Tonya Blazio-Licorish, archives content developer at Penske Media Corporation, the parent company to Sourcing Journal, also observed a similarity between the two iterations of the Schiaparelli brand, particularly between the women Elsa Schiaparelli worked with in her day and the celebrities wearing Schiaparelli today.
“I feel like Lady Gaga is almost like a Mae West of the moment,” Blazio-Licorish said. “Mae West was… this woman who was self-expressing…. They’re not the same, but it’s kind of like a similar kind of idea. And the women that [Roseberry’s] dressing are the same kind of women that… would have been connected to Elsa herself, these women who want to self-express.”

Both Deihl and Ku noted the particular success of the brand’s most recent designs.
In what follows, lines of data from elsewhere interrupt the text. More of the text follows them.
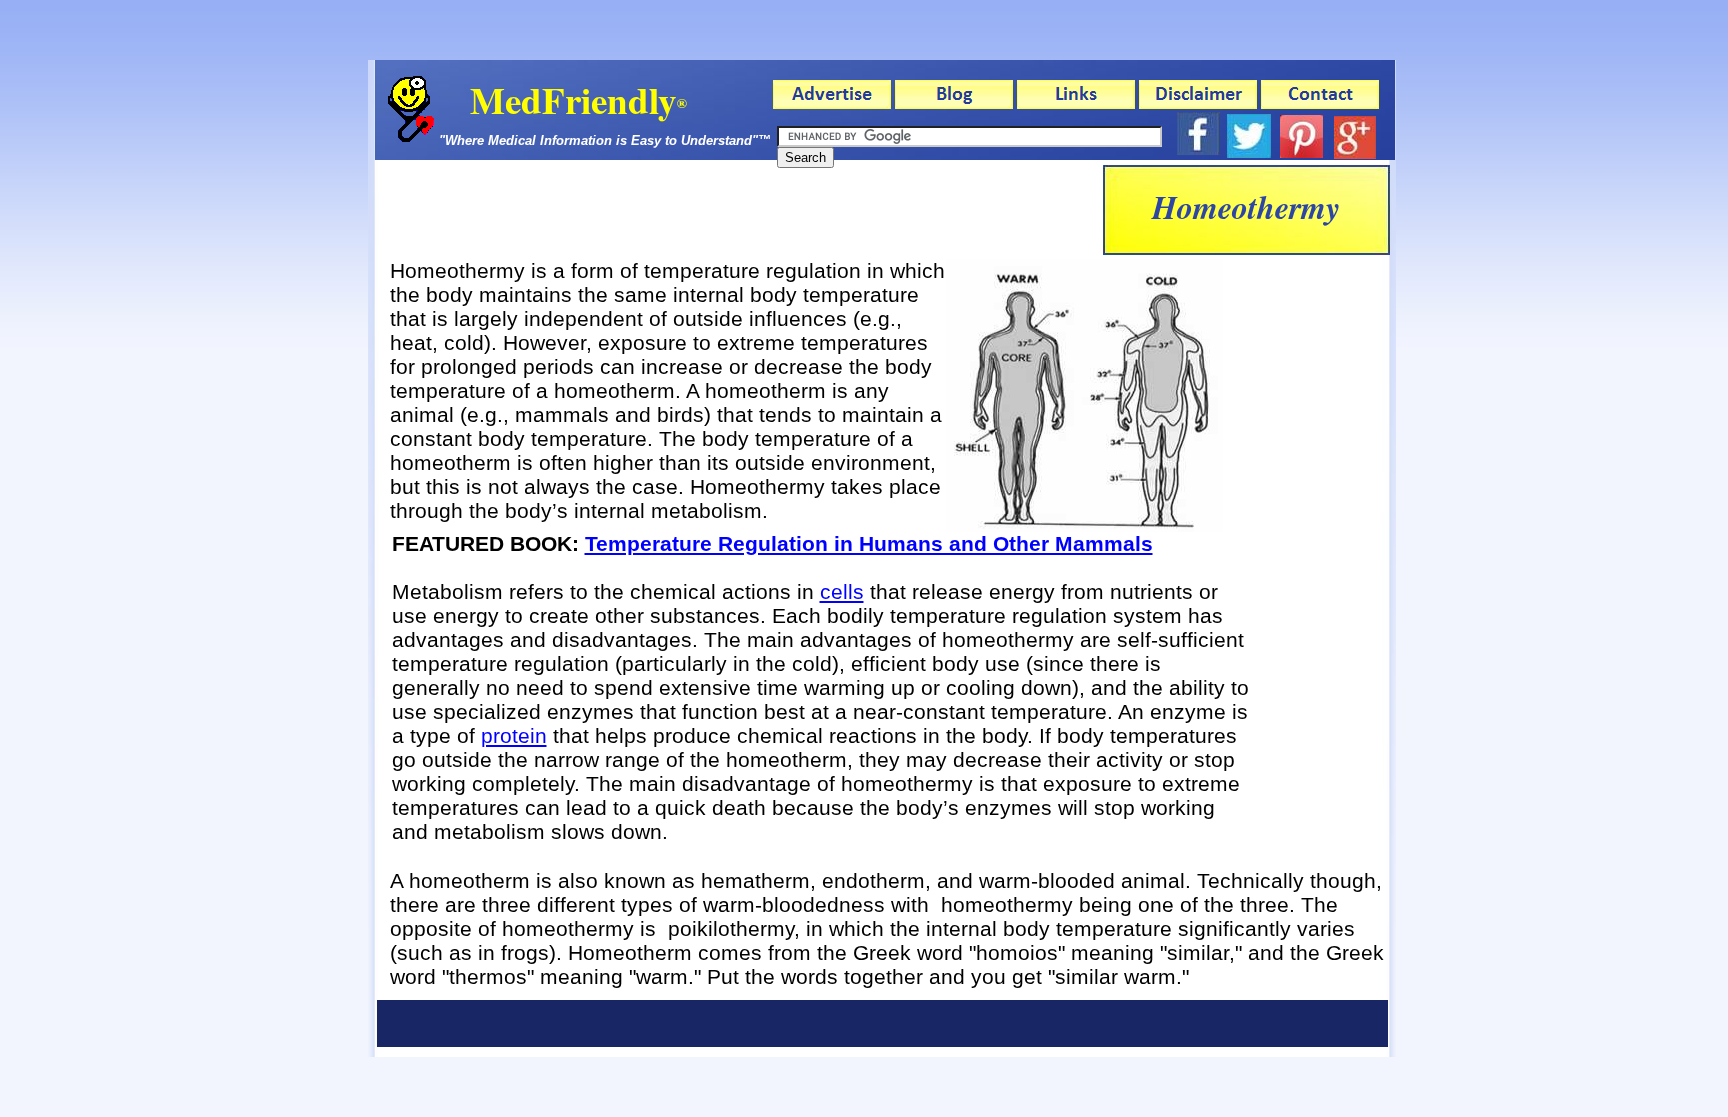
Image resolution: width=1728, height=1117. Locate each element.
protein (514, 735)
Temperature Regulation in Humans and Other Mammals (869, 543)
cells (842, 591)
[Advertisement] (739, 210)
The original relaunch—Roseberry marks the fashion house’s third creative leader since its resurrection— “didn’t really have anything distinguishing about it,” Deihl said. On the other hand, the current, more successful formula, she noted, does not just copy the past, but refers to the heyday through a modern reinterpretation.
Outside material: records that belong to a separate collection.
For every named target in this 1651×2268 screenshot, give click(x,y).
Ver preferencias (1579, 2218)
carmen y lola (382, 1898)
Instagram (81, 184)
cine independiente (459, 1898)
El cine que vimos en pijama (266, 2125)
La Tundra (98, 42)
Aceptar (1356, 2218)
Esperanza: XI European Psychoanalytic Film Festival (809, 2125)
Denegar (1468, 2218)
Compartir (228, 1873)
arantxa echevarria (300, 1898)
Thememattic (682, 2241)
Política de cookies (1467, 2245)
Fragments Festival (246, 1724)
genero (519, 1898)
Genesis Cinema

“It feels like a skillful excavation of some themes, some details, some references to the original house that makes sense, without being just retrospective,” Deihl continued. “It feels relevant. Like the scale is different. The scale of the accessories, the scale of the silhouettes of the garment are a lot more adventurous than they would have been under Schiaparelli, but somehow the re-visitation feels right for now.”
While Deihl declined to nail down when exactly the new Schiaparelli house hit its stride, Ku highlighted Roseberry’s work in particular. “It’s like a magical collaboration between Roseberry and Schiaparelli’s legacy,” Ku said.

“I think that he’s going to be one of the major players in the couture world,” Ku continued. “It’s because he understands the successful elements of Schiaparelli’s design in combining really impeccable tailoring with dramatic shapes and whimsical details.”
Meeting the moment
Blazio-Licorish noted the similarities between Schiaparelli’s belle epoque—the Great Depression into World War II—and today. “It’s kind of like we’re coming out of Covid and it feels like the same thing,” she said.

“Designers have some room to play artistically because they’re not making big collections, and they’re not having these super fantastical fashion shows with all the hoopla, and I think that that’s part of the influence,” Blazio-Licorish added.
While the pandemic appears to have accelerated casualization trends, particularly within the workplace, Deihl said she thinks people are “hungry for something new” when it comes to special occasions.
“Everybody wants to really climb out… do something fancy,” Deihl said. “I know people that are getting married and they don’t even know where they’re going to get married yet, but they’ve already picked out their clothes. I mean, this is where people’s minds are, so I think definitely in terms of providing a fantasy outlet, yes, I would say… that’s a good positioning for a brand.”